Inside FRPAA: If Only Someone Else Had Heard

After his experiences on the battlefields of World War I, Alexander Fleming made a shocking discovery--bacteria could be an even deadlier force than enemy artillery. In the startling conditions of trench warfare, infection caused 15 percent of war-related fatalities, or roughly 5.5 million out of 37 million total deaths. Fleming returned to his London laboratory driven to find some way to prevent these deaths. His pursuit eventually led to the discovery that mold, specifically penicillin, could kill bacteria. Today, penicillin has become one of our most successful defenses against infectious disease; however, when Fleming published his findings in the British Journal of Experimental Pathology in 1928, his work raised little interest and was nearly lost to scientific obscurity.
It was not until 1938, ten years later, that British scientist Ernst Chain and Australian scientist Howard Florey rediscovered Fleming’s article. On the eve of World War II, they began to test the effectiveness of Fleming's "miracle" mold on human subjects. Chain, Florey, and an expanded team of scientists, later known as the Oxford Group, took their discoveries to America where USDA scientists perfected the production process, manufactured the drug in mass quantities, and distributed it to Allied forces. The new “wonder drug” saved countless lives that would have otherwise been lost to infection on the battlefields of Europe and Asia. In fact, after the introduction of penicillin, deaths from infection virtually disappeared. Since then, penicillin has saved millions more lives worldwide and is one of the most widely prescribed antibiotics.
Many of our most profound scientific discoveries share similarly humble beginnings. Anyone working in laboratories knows that it takes more than just one scientist, working in the predawn hours to unlock the secrets of the world. It takes another scientist, and then another, and then another to move from a first significant discovery to the practical application of research. Communication between researchers has long been the key to advancing research and accelerating the real world impact of those discoveries. Fortunately, the research community--with the assistance of scholarly associations, publishers, and libraries--has moved worlds beyond shouting "Eureka!" and running through the streets. Yet in today’s world, with information increasingly at one’s fingertips, it is amazing to note that some of the very same barriers that resulted in the ten-year delay of penicillin research and countless other discoveries still exist.
Scholars in all fields communicate their discoveries, ideas, and innovations largely through publication in peer-reviewed journals.

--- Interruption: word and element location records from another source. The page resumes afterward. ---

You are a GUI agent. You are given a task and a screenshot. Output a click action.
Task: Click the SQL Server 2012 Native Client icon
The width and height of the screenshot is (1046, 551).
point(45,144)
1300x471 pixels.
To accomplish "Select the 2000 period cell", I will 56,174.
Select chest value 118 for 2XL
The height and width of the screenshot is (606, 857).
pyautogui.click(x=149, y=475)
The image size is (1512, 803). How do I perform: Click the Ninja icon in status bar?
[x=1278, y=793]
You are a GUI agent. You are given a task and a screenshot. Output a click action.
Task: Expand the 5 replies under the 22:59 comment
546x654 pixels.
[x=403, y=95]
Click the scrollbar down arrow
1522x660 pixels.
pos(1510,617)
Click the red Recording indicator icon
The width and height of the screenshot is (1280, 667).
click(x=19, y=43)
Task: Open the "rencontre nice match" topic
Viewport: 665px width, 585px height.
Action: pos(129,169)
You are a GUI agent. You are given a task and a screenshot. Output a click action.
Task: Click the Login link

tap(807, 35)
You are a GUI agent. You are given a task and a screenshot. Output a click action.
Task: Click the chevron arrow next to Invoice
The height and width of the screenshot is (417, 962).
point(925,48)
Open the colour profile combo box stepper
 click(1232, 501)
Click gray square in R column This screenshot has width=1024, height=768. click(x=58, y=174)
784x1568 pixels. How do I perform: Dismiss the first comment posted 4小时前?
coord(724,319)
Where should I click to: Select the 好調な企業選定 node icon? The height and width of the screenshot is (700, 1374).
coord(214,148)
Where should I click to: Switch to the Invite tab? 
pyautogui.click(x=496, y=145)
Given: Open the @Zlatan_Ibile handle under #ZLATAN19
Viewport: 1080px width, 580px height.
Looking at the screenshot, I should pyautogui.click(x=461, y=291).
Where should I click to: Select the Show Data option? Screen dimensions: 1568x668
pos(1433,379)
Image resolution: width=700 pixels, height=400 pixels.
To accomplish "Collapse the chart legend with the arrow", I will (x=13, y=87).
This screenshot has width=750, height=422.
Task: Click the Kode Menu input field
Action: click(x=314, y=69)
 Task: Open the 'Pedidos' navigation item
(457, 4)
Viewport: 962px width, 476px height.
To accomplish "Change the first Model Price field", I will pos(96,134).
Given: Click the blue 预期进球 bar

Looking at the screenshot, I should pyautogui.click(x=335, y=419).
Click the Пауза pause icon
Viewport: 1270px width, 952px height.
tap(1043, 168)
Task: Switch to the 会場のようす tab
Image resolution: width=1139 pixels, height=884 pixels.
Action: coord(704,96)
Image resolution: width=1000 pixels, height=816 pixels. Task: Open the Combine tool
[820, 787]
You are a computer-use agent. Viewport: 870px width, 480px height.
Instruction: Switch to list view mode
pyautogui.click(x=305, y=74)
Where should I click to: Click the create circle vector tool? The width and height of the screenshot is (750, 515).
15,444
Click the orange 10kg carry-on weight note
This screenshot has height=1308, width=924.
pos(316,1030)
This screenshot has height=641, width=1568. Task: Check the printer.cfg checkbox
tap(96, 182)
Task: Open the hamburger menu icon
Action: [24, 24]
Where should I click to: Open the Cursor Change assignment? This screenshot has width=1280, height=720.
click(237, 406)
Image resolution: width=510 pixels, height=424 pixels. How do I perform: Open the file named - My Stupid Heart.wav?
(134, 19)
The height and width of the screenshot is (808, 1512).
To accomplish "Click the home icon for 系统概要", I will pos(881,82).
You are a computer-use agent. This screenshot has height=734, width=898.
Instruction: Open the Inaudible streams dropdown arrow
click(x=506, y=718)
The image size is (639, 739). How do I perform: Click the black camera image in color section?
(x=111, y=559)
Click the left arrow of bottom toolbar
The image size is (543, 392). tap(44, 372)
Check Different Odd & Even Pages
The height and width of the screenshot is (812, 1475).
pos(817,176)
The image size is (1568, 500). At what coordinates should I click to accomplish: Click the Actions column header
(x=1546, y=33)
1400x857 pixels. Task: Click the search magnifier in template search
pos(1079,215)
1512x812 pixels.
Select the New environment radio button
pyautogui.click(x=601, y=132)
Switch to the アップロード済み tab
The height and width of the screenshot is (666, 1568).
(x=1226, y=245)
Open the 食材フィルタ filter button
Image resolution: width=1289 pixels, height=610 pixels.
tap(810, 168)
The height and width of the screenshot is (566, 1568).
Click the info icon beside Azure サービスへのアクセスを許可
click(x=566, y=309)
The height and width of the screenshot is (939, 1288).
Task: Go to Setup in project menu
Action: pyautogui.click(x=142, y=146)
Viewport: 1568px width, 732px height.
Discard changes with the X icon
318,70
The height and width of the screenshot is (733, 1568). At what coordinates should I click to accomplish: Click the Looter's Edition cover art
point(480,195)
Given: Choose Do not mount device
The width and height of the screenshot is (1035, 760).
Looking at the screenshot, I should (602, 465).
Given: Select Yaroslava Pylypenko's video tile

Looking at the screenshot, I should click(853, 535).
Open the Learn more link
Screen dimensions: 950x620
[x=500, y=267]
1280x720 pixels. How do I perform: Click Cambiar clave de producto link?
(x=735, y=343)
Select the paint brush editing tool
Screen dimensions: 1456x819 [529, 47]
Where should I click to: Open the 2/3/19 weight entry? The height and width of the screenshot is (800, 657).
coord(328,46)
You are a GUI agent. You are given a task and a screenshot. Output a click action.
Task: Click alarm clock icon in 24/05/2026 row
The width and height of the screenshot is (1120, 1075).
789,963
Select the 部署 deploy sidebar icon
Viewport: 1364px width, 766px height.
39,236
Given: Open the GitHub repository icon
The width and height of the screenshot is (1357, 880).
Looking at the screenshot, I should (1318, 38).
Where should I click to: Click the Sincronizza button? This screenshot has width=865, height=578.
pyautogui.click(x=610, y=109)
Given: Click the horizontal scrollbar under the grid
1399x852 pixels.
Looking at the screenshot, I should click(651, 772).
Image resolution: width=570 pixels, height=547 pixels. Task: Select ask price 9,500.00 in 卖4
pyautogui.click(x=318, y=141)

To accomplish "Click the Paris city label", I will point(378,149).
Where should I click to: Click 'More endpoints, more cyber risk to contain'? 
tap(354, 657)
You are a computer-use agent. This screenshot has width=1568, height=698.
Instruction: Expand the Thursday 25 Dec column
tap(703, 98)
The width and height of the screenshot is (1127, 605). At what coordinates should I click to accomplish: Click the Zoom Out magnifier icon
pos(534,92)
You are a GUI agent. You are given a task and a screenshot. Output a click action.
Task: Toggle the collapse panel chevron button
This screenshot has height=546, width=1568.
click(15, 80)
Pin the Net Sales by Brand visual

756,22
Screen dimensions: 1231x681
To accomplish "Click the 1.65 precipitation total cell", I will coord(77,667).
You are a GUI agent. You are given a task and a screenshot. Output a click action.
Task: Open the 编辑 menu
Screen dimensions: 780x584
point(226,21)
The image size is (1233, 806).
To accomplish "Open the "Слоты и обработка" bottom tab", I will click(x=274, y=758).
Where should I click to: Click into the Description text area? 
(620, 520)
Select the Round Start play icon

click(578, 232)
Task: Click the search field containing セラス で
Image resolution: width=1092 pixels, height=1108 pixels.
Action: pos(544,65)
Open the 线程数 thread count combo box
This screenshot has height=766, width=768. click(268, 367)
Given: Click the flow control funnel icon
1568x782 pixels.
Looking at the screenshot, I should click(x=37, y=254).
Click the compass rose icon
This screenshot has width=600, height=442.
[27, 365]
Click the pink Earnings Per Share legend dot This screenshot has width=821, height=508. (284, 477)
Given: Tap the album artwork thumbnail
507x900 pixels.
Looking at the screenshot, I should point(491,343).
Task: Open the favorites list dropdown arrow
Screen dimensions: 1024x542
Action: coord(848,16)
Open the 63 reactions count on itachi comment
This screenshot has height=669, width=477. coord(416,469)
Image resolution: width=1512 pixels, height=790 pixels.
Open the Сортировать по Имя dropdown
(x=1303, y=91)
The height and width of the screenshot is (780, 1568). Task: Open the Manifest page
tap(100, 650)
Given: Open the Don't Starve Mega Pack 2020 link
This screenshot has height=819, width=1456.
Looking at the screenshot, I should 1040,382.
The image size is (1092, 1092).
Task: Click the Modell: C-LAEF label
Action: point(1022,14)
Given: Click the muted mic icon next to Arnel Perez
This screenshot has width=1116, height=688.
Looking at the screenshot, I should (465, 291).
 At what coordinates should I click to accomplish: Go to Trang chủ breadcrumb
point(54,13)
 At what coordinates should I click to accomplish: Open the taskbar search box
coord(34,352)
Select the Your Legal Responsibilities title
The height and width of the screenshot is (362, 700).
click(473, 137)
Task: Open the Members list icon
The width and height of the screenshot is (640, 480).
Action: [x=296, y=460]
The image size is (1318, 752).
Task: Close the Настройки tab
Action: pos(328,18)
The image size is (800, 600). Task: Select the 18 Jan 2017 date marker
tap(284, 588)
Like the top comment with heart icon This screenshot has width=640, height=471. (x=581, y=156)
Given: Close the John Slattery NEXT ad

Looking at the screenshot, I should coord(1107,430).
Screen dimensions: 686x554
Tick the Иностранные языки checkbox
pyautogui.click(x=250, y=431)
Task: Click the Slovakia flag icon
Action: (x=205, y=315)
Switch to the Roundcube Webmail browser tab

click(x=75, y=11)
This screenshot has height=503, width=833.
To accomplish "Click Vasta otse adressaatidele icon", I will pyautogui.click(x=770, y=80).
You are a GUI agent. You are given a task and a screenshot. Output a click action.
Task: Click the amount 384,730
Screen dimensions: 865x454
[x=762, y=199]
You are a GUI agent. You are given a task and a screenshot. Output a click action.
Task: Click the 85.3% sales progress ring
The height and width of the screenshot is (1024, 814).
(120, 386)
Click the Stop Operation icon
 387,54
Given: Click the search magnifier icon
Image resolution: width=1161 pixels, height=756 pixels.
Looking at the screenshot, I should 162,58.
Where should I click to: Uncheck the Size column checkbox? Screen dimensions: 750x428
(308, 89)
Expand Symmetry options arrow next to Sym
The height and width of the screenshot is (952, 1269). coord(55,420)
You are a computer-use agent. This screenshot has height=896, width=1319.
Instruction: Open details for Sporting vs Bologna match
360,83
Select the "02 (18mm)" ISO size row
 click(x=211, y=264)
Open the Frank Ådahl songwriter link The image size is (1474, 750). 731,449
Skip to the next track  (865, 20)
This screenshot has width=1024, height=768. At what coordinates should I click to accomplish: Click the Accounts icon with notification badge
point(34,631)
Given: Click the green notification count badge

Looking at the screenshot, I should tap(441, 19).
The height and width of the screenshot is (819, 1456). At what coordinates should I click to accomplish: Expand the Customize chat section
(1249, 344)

Many of those scholars, working in universities around the country, depend on their university libraries to provide access to those journals through subscriptions. However, with journal prices escalating at rates that are two to three times greater than general inflation, this mode of communication is becoming increasingly impractical. Colorado State University Libraries provides the campus with over 31,000 current serials, including more than 23,000 full-text online journals, at a cost of approximately $3.6 million per year. That’s roughly 65 percent of the Libraries’ materials budget solely dedicated to supplying the campus with scholarship published in journals, leaving only 35 percent to spend on books and other important resources.
Unfortunately, in the past five years CSU Libraries has gone through two major journal cancellation projects due to exploding journal costs. Although the Libraries continues in its efforts to provide access to significant research findings via consortial partnerships, which permit the bulk purchase of journal titles in association with other universities, and an ever-expanding interlibrary loan effort, which vastly improves access to articles not in CSU’s own collection, access is shrinking--not growing--in a way that contradicts modern advances in technology.
The Internet should enable instantaneous, immediate communication between researchers and scholars. Just imagine if Fleming could have sat down at a computer and told colleagues in England and beyond about the miracle mold that could knock out staph bacteria. In fact, the number of visitors to digital content on Web sites so far outnumbers traditional journal circulations that the potential to broadly, widely, and immediately impact the scientific community via publishing online is nearly limitless. Take, for example, the journal Science. Science is one of the most commonly cited journals and boasts 130,000 print subscriptions. Yet its Web site, which contains a mix of free and subscription-required portions, receives 1.8 million weekly visits.2 While many publishers are choosing to offer their materials electronically, the need for costly subscriptions, even for materials available online, continues to limit access. Such barriers to the exchange of information between scholars and researchers ultimately threaten to stifle research worldwide.



Comments
Stories of important findings in early publications that took years to be appreciated tend to reflect the absence of adequate distribution systems at the time because of technical and economic barriers in the late 1800's (Mendel's work on peas) and early 1900's (Flemings work mentioned here), or the absence of the intellectual understanding to place those discoveries in context. The attempt to tie those issues to the cost and accessibility of journals today is unjustified.
The increasing costs of scholarly journals that has forced the CSU library to cut subscriptions is regrettable. However, because of inter-library loans, no scholar on campus has lost access to articles in the journals that have been cut. It may take a couple of days, but virtually any article can be acquired. Indeed, the idea that any researcher in America today does not have access to the most recently published research is without merit. Every research institution either has subscriptions to the most heavily used journals or has easy access via inter-library loans. No active researcher today can legitimately claim poor accessibility to excuse not knowing the most relevant results in their field.